** start of Supplied information **

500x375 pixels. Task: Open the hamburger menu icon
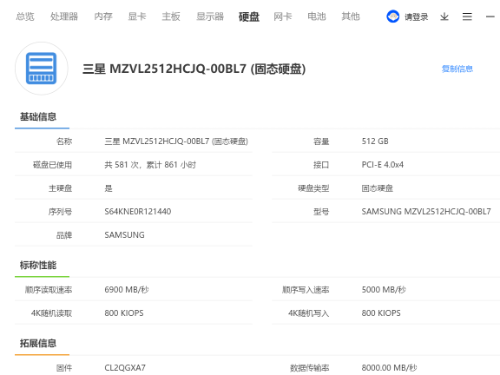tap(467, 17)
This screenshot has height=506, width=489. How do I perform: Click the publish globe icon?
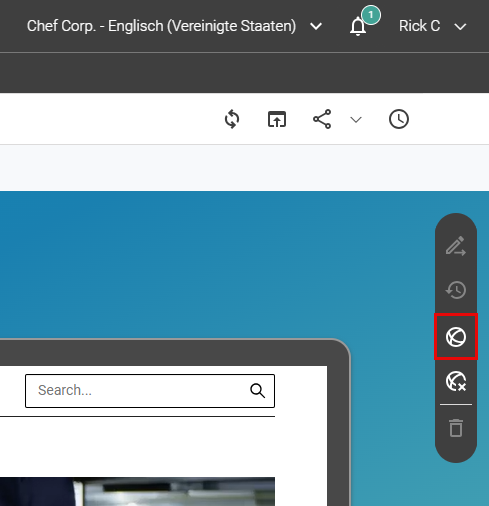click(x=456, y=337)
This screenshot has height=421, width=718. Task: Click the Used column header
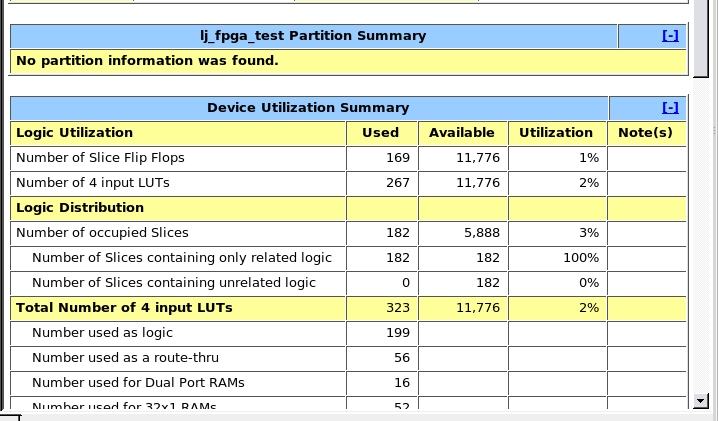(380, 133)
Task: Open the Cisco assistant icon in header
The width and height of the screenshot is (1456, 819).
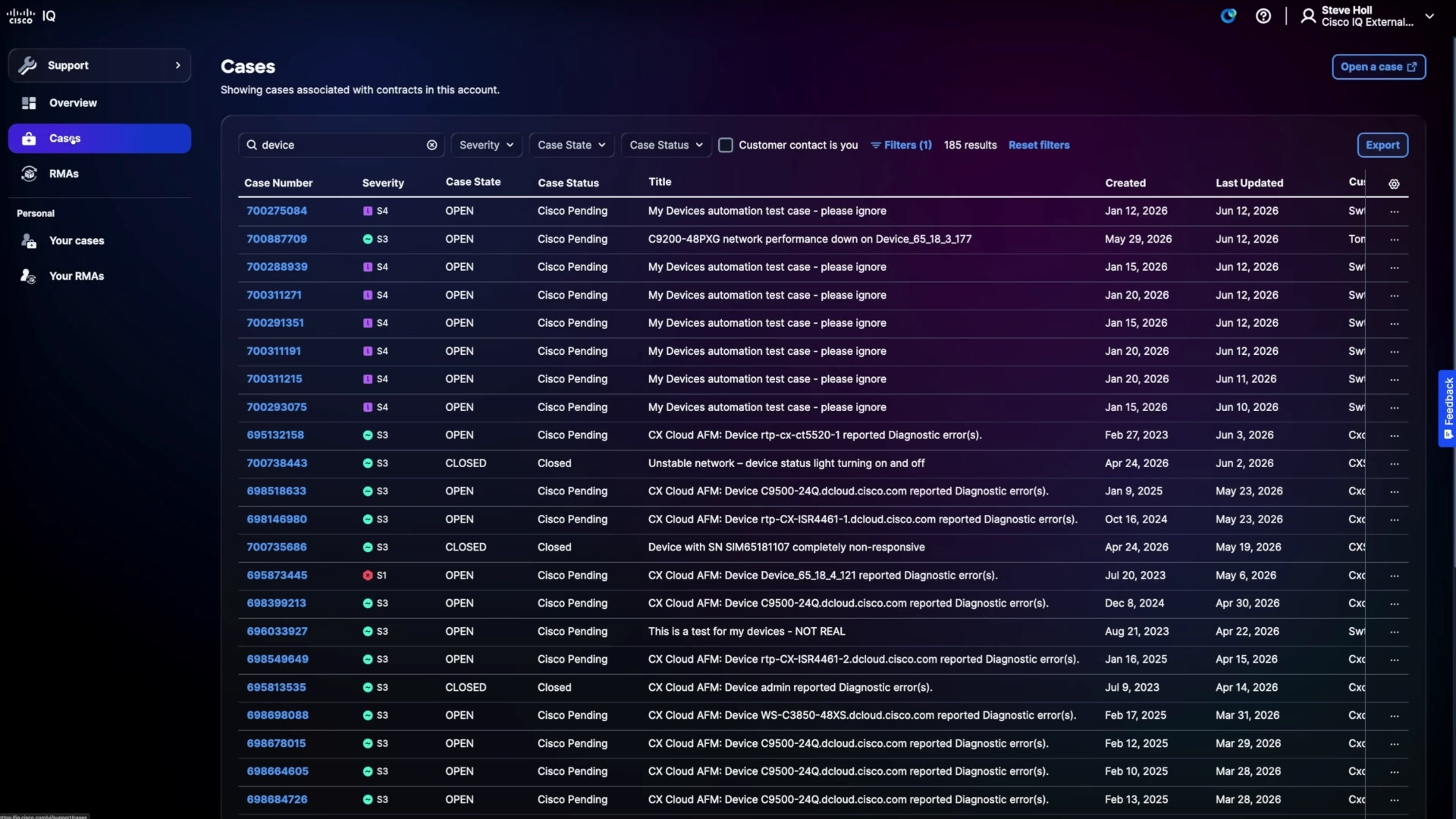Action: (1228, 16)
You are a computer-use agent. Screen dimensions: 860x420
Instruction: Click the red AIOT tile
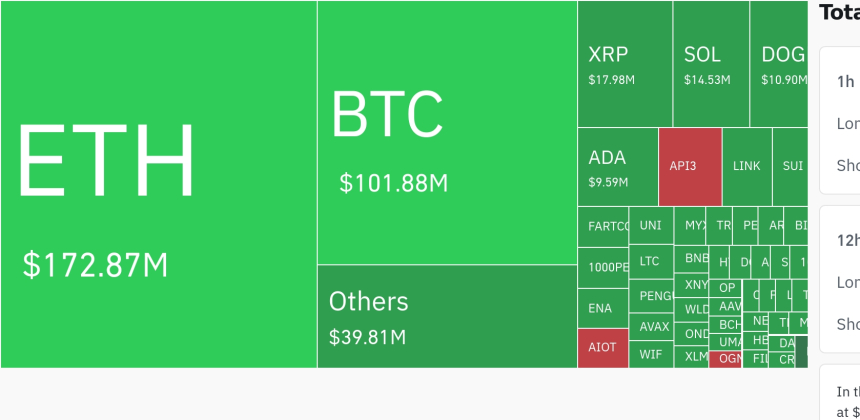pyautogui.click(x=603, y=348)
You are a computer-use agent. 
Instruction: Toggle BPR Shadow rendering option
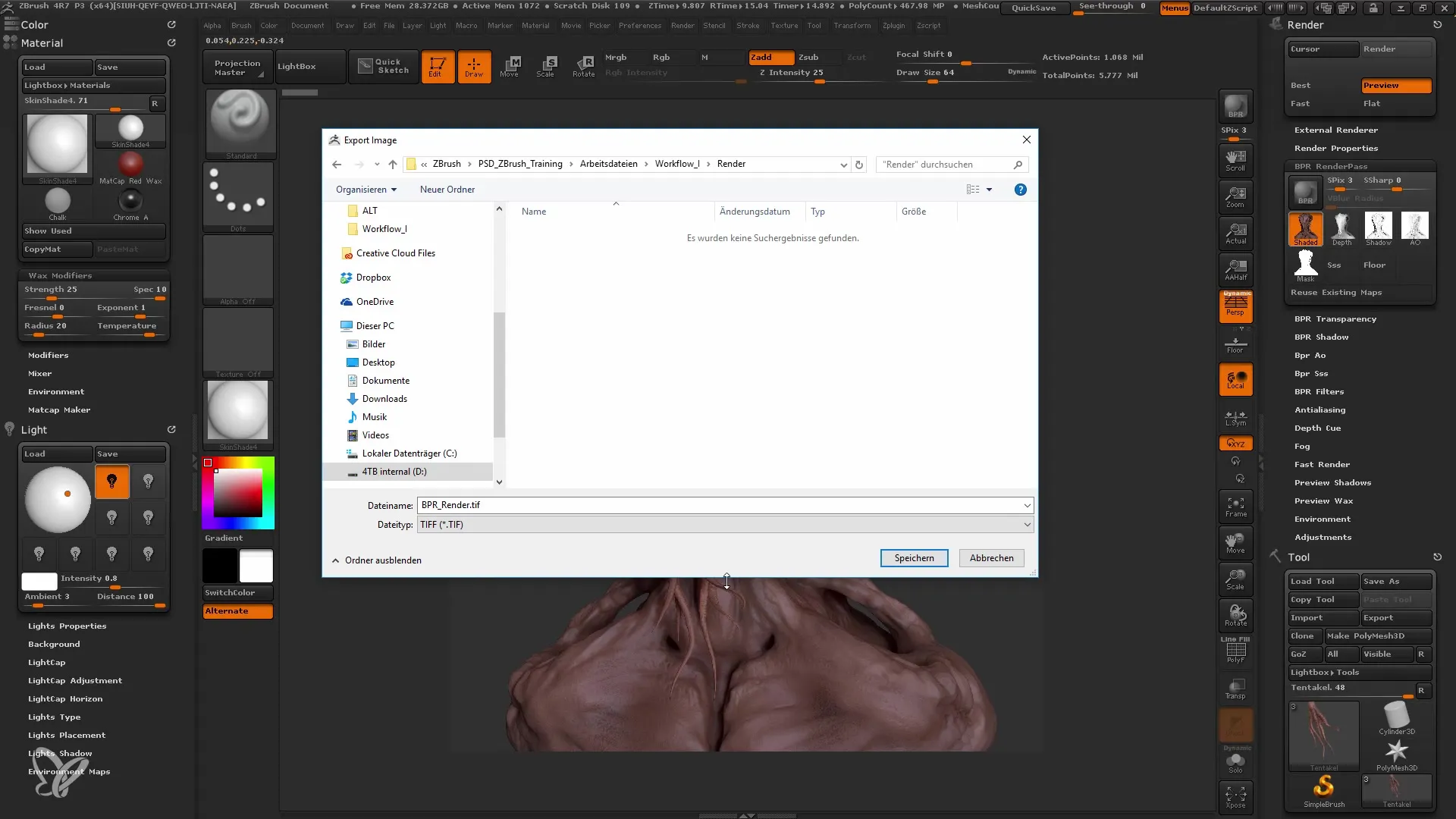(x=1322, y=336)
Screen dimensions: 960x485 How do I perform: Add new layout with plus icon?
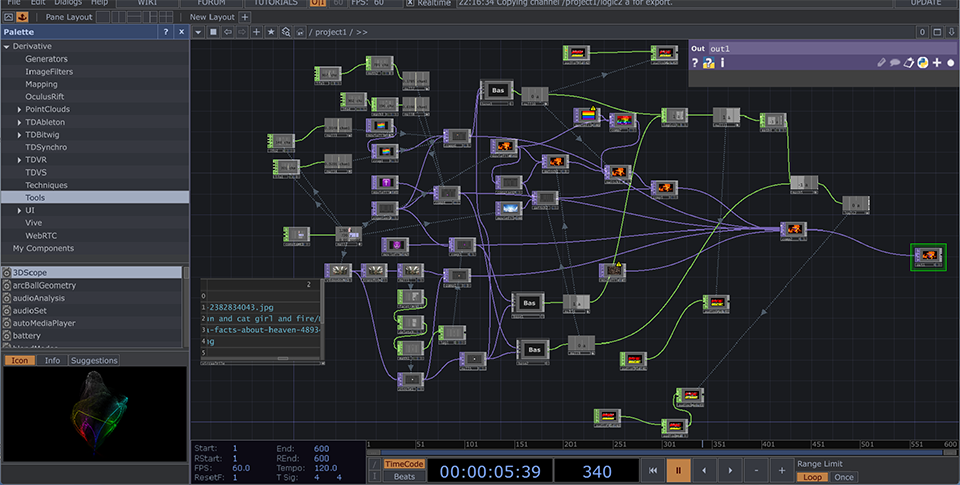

** end of Supplied information **

- [Given request] Convert the lines of data above into a numbered list, omitting any blank lines and leaving out the pictures.

- [Problem solution]
1. 500x375 pixels. Task: Open the hamburger menu icon
2. tap(467, 17)
3. This screenshot has height=506, width=489. How do I perform: Click the publish globe icon?
4. click(x=456, y=337)
5. This screenshot has height=421, width=718. Task: Click the Used column header
6. (380, 133)
7. Task: Open the Cisco assistant icon in header
8. The width and height of the screenshot is (1456, 819).
9. Action: (1228, 16)
10. You are a computer-use agent. Screen dimensions: 860x420
11. Instruction: Click the red AIOT tile
12. pyautogui.click(x=603, y=348)
13. You are a computer-use agent. 
14. Instruction: Toggle BPR Shadow rendering option
15. (x=1322, y=336)
16. Screen dimensions: 960x485 How do I perform: Add new layout with plus icon?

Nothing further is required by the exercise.